Ganguly is otherwise an unassuming, soft-spoken alumnus of St. Xavier’s College who completed his Masters from University of Calcutta in Computer Science and Engineering. He is presently working with Tata Consultancy Services (TCS) as the Energy Trading and Risk Management Lead, as well as Data Analytics Practice Lead for TCS Utilities. An armchair cricket enthusiast, Ganguly is a voracious reader and gorges on detective stories, novels and movies. Since childhood, he was curious to know the science behind the various natural and mechanical phenomena and it was only natural that he would opt for science, Physics, to be more precise, as his subject of choice for higher studies. After completing schooling from St. Mary's Orphanage and Day School, Dum Dum Kolkata with flying colours, he joined St. Xavier’s College, Kolkata, with honours in Physics.

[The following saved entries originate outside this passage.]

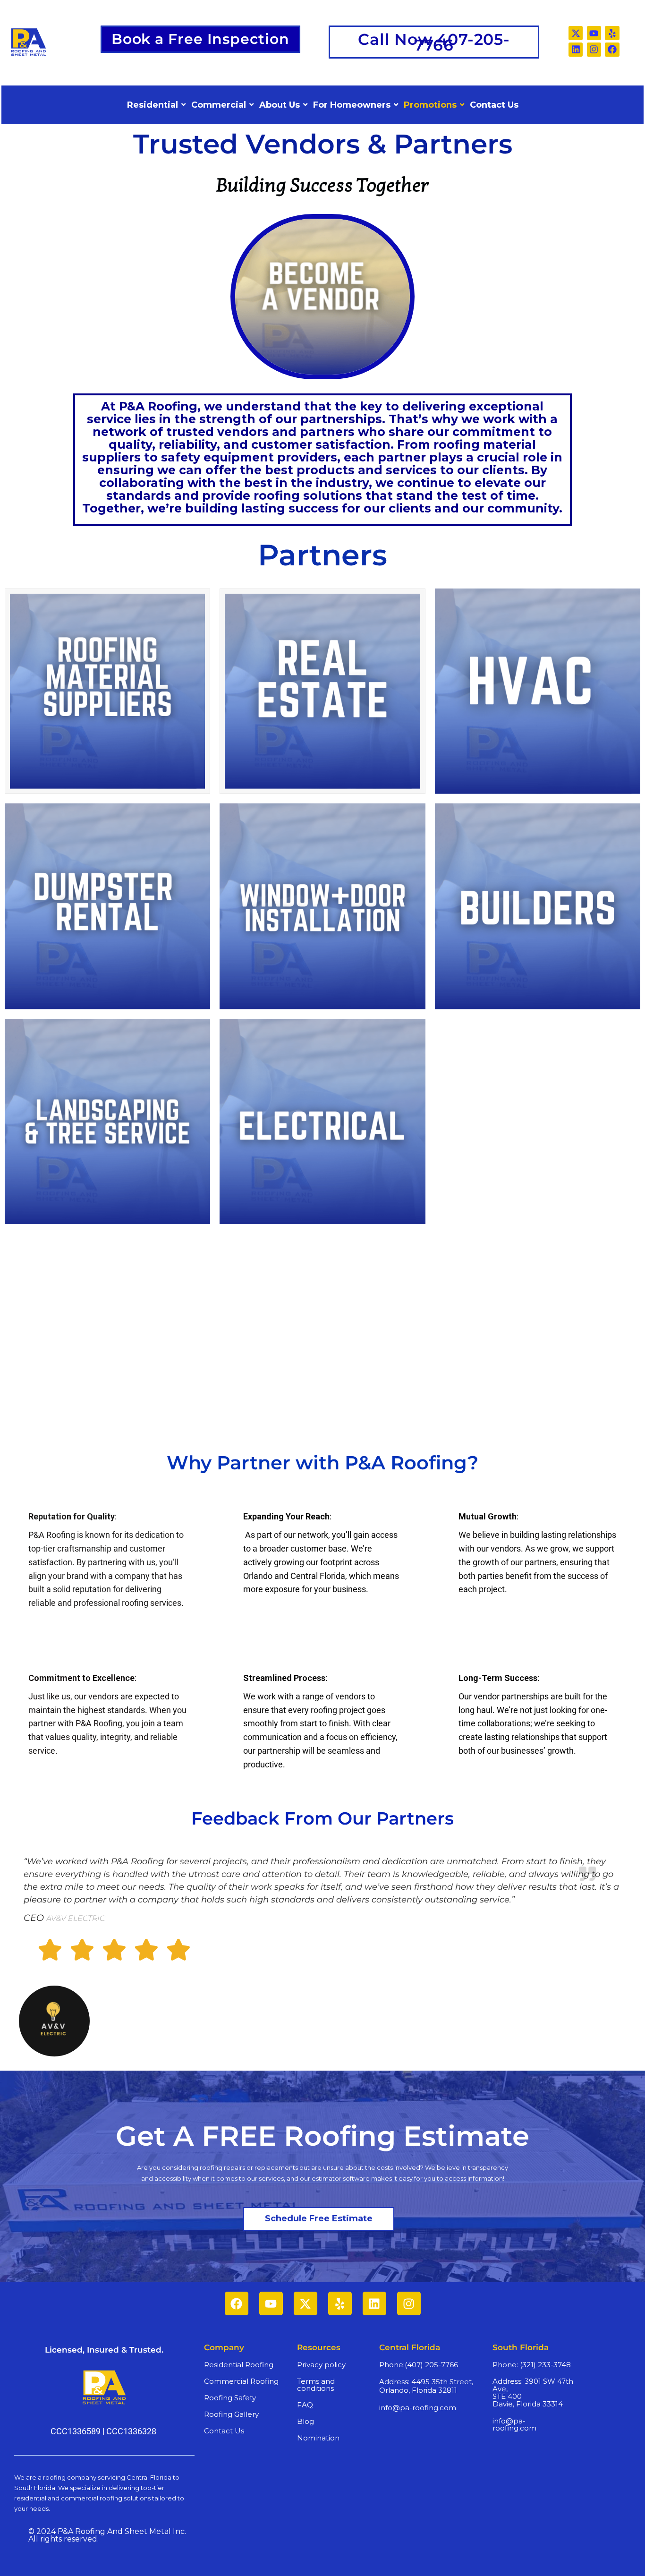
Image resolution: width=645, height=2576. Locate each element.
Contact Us (224, 2430)
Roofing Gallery (231, 2414)
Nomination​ (318, 2437)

His foray into the domain of NASA Citizen Science project happened by chance. He got involved with the data science competition ‘Random Walk of the Penguins,’ which was hosted by DrivenData and was a collaborative effort between Oceanites, Inc., Black Bawks Data Science Ltd., and Dr. Heather Lynch's lab at Stony Brook University. The goal of this competition was to reach out to the data science community to build a model that predicts penguin populations. The prediction of changes in penguin populations is important for the long-term management of these species and important for understanding the entire ecosystem.
He won the first prize in the competition. Ganguly and the other winners, along with Dr. Grant Humphries, wrote a paper on their methods. Apart from the project with the penguin population, he was associated with a number of data science projects for social good, including Kiva Crowd Funding, Donors Choose Recommendation, PASSNYC, and Center for Policing Equity (CPE). All the projects involved extensive data analysis, visualizations, and modeling.
Kiva Crowd Funding is a nonprofit organization that provides loans to the needy all over the world. The project, which was in the form of a data science competition, was to help them build more localized models to estimate the poverty levels of residents in the regions where Kiva has active loans. While, Donors Choose Recommendation was founded in 2000 by a Bronx history teacher. PASSNYC is also a not-for-profit organization that identifies schools, where minority and underserved students stand to gain the most from services like afterschool programmes, test preparation, mentoring, and resources for parents.
The Center for Policing Equity (CPE) is research scientists, race and equity experts, data virtuosos, and community trainers working together to build more fair and just systems. The ultimate goal of this project was to inform police agencies where they can make improvements by identifying deployment areas where racial disparities exist and are not explainable by crime rates and poverty levels. All projects had a common theme, which was data science for social good, and all were data science competitions. Ganguly enjoyed working in all these projects and the CPE project, he confesses, was the one that he enjoyed most and was closes to his heart since it used various types of data sources, such as tabular data and geospatial data. (this was his first opportunity to get a wide exposure to geospatial data) and it was also a learning process for him.
As NASA Citizen Scientist, Ganguly feels being curious and persistent were two important takeaways. The data science competition ‘Random Walk of the Penguins’ ran for around two months and he bagged the first prize. In fact, he advises and encourages all science enthusiasts to volunteer with NASA. “It's a wonderful way to be involved in things which have great impact. The icing on the cake is you also get to collaborate with the best brains (who are also wonderful people),” he insists. In fact, the biggest challenge for Ganguly is to invest more time in these NASA projects and he hopes to participate more in such projects in the future.